Return only that part of the material below which starts with the line containing "You are a computer-use" and goes on through the line containing "Instruction: Download the", restated exactly.

──────── Provided records

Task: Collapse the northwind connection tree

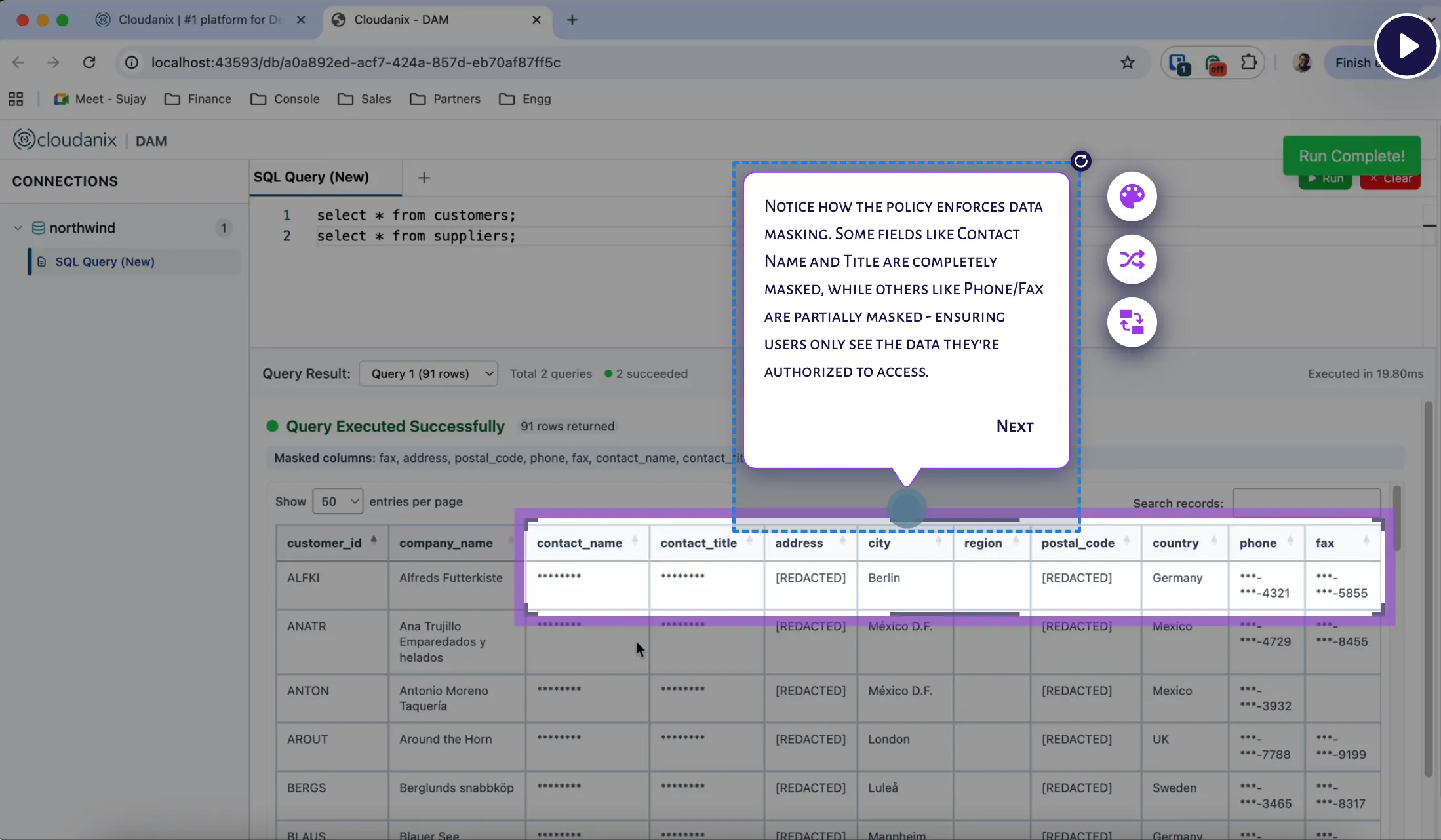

────────────────
──────── Provided records

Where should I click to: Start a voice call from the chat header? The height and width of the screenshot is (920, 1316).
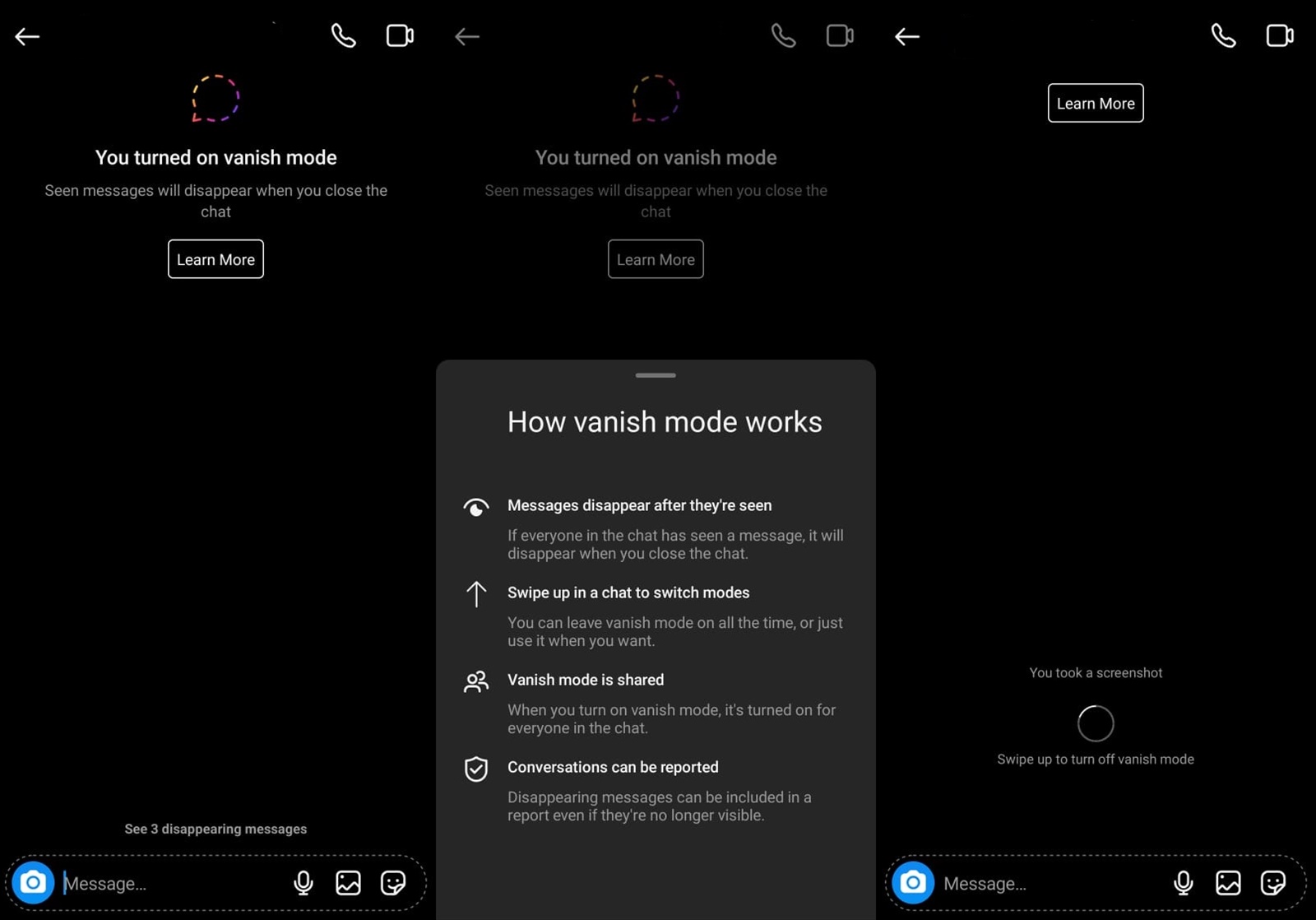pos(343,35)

────────────────
──────── Provided records

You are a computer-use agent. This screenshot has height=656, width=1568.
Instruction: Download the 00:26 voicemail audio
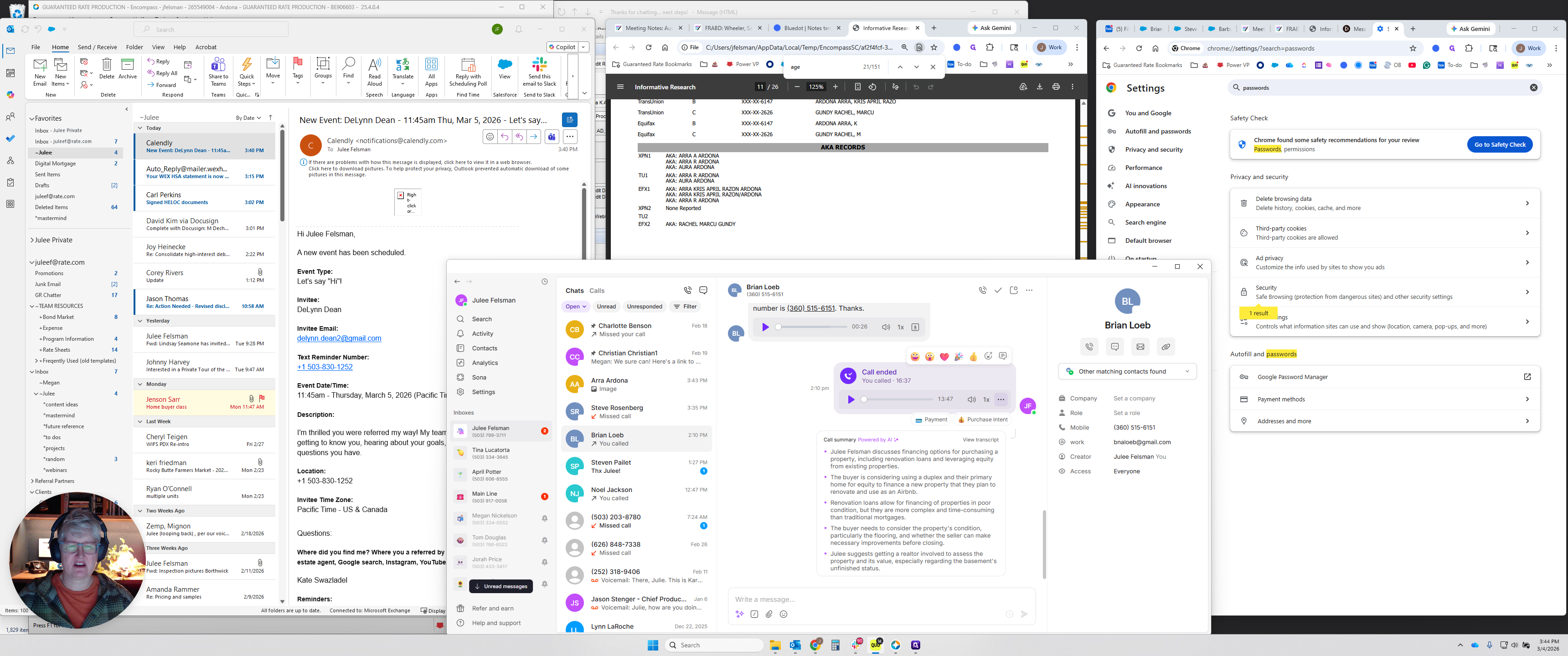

────────────────

• **Reply to the task**
You are a computer-use agent. This screenshot has height=656, width=1568.
Instruction: Download the 00:26 voicemail audio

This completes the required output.